I understand why others want to deliver a symbolic message about their American experience.

I completely understand why, two days after President Trump thought it appropriate to use the phrase “son of a bitch” to refer to someone making a silent, reflective statement, many NFL players felt challenged, backed into a corner and somewhat dehumanized. The message delivered was, in essence, “Shut up and dance.”

Personally, I prefer to stick to sports. I don’t think I’m equipped to talk politics because I don’t know policy, legislation, constituencies and special interests – all the things that I define as politics – well enough to drone on at anybody.

As for sociology – which is what this is about rather than politics – I have my experiences and others have theirs. I’m trying to mow my own lawn over here. You do you. I’ll do me. As long as you don’t encroach on me doing me while you do you, I’m fine. When I’m not completely self-absorbed, a respectful exchange of ideas can make me see things in a different light.

It didn’t surprise me some people at Gillette Stadium had a visceral and vocal reaction to players kneeling. The pot was brought to a boil all weekend, the lid was just lifted and it bubbled over.

But the irony of how the afternoon played out – that Brandin Cooks, a player booing fans were screaming at to stand three hours earlier brought them to their feet with his toe-tapping last-minute touchdown – was perfectly symbolic.

Ultimately, everyone was there for the football – the players, coaches, media and fans – and in the end it was the football that brought the unified response that stood in contrast to the divided reactions in the stands and on the field before the game.

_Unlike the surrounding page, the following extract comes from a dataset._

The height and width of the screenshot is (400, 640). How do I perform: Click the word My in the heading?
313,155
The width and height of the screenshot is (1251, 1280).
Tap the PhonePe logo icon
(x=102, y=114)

“That’s what sports is,” said Patriots safety Devin McCourty. “That’s what sports does. That’s what makes them great. They bring out what we have in common.

“I don’t think people look at us as human,” McCourty said. “I don’t think they ever have. We’re just the entertainment. They don’t understand that there’s a human behind it. People want to shake your hand or have their picture taken with you but they don’t want to know you. That’s reality.”

Maybe. Or maybe people feel their voices aren’t heard. They don’t have a column they can write or a TV or radio show to spout off on. They don’t have the chance to demonstrate their individual feelings at their cubicle before the workday starts.

All they know is they spent $500 or more to get to and into with a belly full of steak tips and beer and they don’t need to feel like being reminded about somebody else’s societal oppression on their day off, thank you very much.

It’s not so much about who does what during the Star Spangled Banner as much as it is that a lot of people don’t appreciate the intrusion. That, and they’re tired of hearing how bad everyone else has it when it’s really no damn picnic for most people these days.

Believe me, there’s not unanimity of opinion in the Patriots locker room any more than there is in your office, home, dorm or neighborhood. Players of different races, backgrounds, economic circumstances and ways of expressing themselves are thrown in a pot together and told to work for a common goal and rely on each other.

The mish-mash of ways in which players responded during the anthem on the Patriots sideline, the reticence of some players to dip a toe in the conversation, McCourty’s opening statement at the podium and then his declining to take questions and Bill Belichick’s comment that he would “deal with that later” all seemed to indicate that the team itself is still working through how it expresses itself as a whole.

It’s complicated for them too.

But in the end, it was the football that bound them together. It was the game that left them jumping on each other and the fans standing and screaming and nobody thinking at all about who did what when the song played before the game.